Among the surprises in President Donald Trump’s first address to Congress that Frederick Douglass and politics bingo writers wouldn’t have imagined: opening with a reference to “Black History Month.”

It was part of a mostly traditional and sorely needed opening paean to America’s diversity, culminating with an admonition against “hate and evil in all of its very ugly forms.”

Perhaps the only untraditional thing about the opening was the pluralistic call’s inclusion at the very top of a speech like this, as if the speaker had to get it out of the way or make sure it made its way in.

Sure enough, after a few additional focused, serious lines about the torch of truth, justice and liberty, Trump arrived at the “new chapter of American greatness.” Which sounded a bit like a certain campaign slogan. A few sentences later, “inner cities,” and “drugs pouring in,” and it was Trump’s usual campaign promises and warnings.

In what might have been the most restrained speech of his political career so far, Trump avoided major outrages. He concisely made the case for an “America First” economic agenda. And he closed with an uplifting passage about the wonders of American innovation and the need to unite to fix problems, noting that the time “for small thinking is over.”

But through most of the speech, his tone was dark, as it has been in the past, describing the country Trump now leads: the “lawless chaos” and lack of rule of law at the border. The Obamacare “disaster.” Violent crime terrifying the nation.

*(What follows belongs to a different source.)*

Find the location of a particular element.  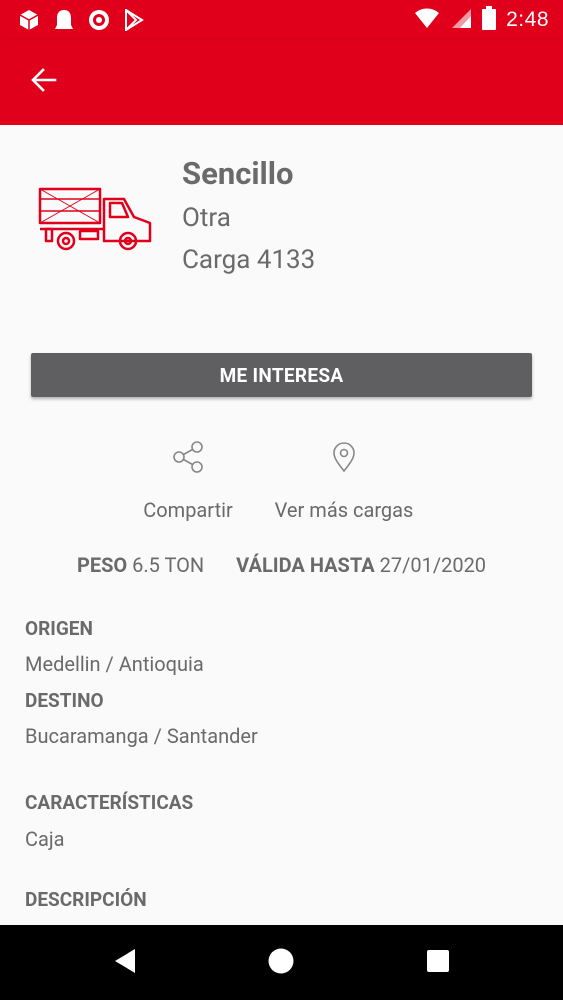

record-app-icon is located at coordinates (99, 22).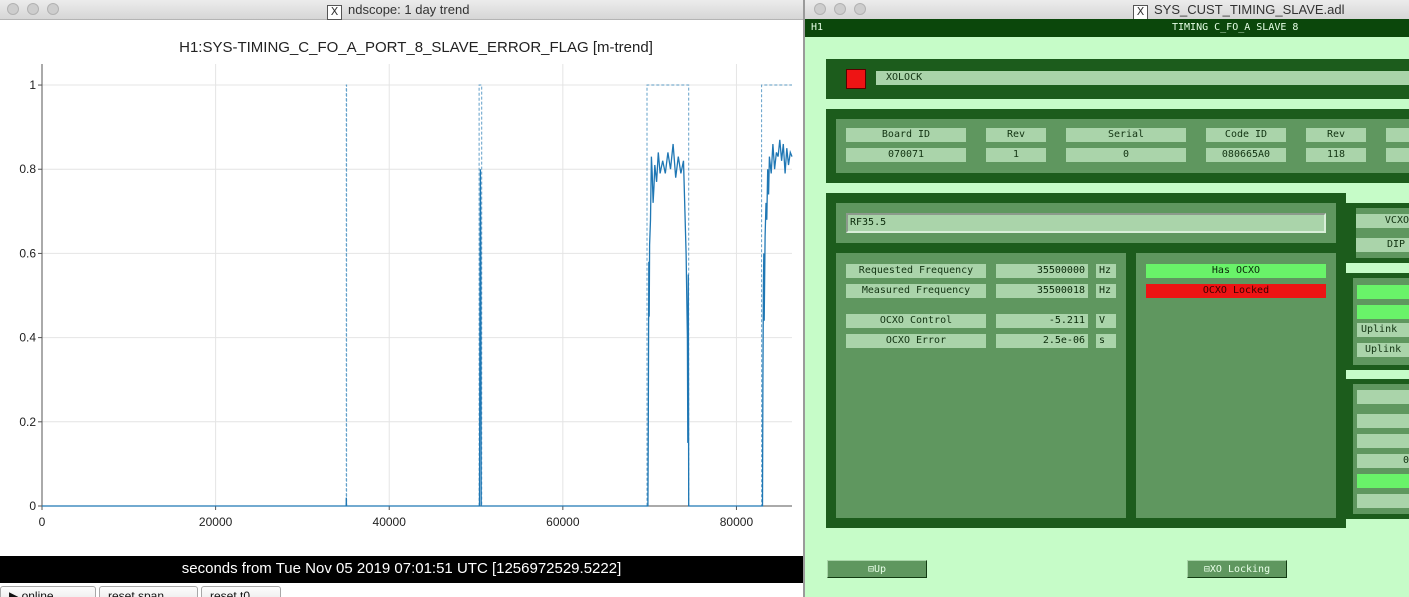  What do you see at coordinates (390, 522) in the screenshot?
I see `x-tick-label: 40000` at bounding box center [390, 522].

And, as has too often been the case, he included things that aren’t true: Trump emphasized anew the need for proper immigration vetting from countries like the ones included in his knocked-down executive order. Yet he said we allow “uncontrolled entry” from such places, which is a strange way to describe a stringent multi-year process for admitting refugees.

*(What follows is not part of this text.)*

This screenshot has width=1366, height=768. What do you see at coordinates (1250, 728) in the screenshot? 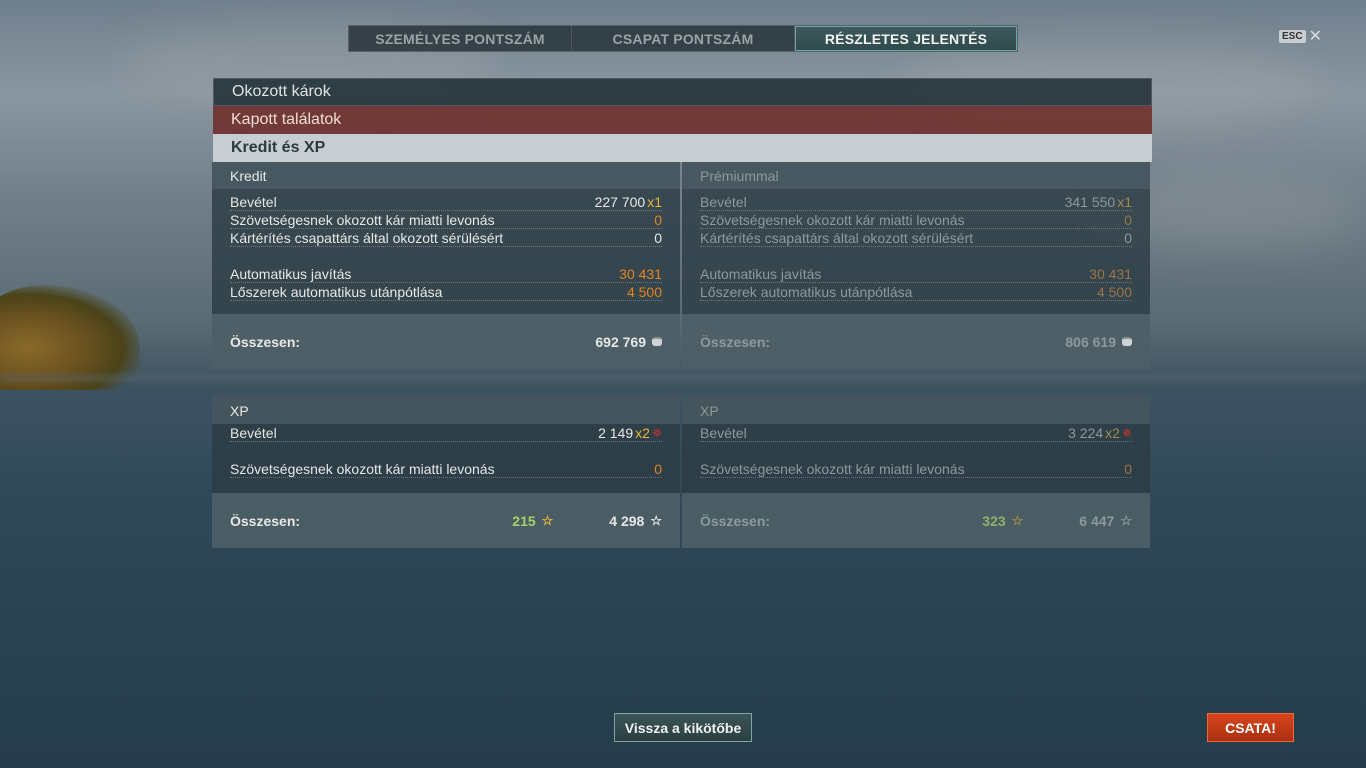
I see `battle-button: CSATA!` at bounding box center [1250, 728].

He said 94 million people are unemployed in a country of some 320 million, a wildly inflated figure that seems to include students and the elderly.

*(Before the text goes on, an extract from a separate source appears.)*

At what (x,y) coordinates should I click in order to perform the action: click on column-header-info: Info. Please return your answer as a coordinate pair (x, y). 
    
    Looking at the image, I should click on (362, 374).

Earlier in the day Trump told news anchors he was open to a compromise on immigration, perhaps even for a path to legalization. The closest he came to describing that in the speech was calling for a reformed immigration system that prioritized immigrants of merit, a line that must have gotten rubbed off the Statue of Liberty.

All told, the address was mostly Trump’s usual rhetoric. Viewers would do well to take him at his word and investigate how his words now compare with his actions and plans.

For example, Trump said Tuesday that he wanted to “promote clean air and clean water,” a reassuring statement that is at odds with his campaign-long criticism of the Environmental Protection Agency which does just that. This week he also unravelled an Obama-era regulation on clean water; and reports have surfaced of more than 20 percent potential slashes to the agency’s budget.

Such cuts have happened in the past — under Ronald Reagan, the EPA budget was cut by more than 20 percent by fiscal year 1983, as compared to 1980. Previous levels of funding were not restored until 1987.

According to Eric Goldstein, senior attorney at the National Resources Defense Council, that resulted in cuts to the Superfund program, which cleans up dangerous sites, as well as an enforcement slowdown.

That kind of change would have ramifications around the country, and in New York City alone Goldstein says the NRDC is concerned about potential cuts that would slow the cleanup of Superfund sites like the Gowanus Canal in Brooklyn or Newton Creek between Brooklyn and Queens. And enforcement is the kind of thing that “often without much fanfare,” says Goldstein, “makes sure the promises of the Clean Water Act and Safe Drinking Water Act are met in practice.”

Cuts don’t do much to “promote clean air and clean water,” no matter what Trump promised in his speech.

He’ll have to do more than empty promises to indicate a shift.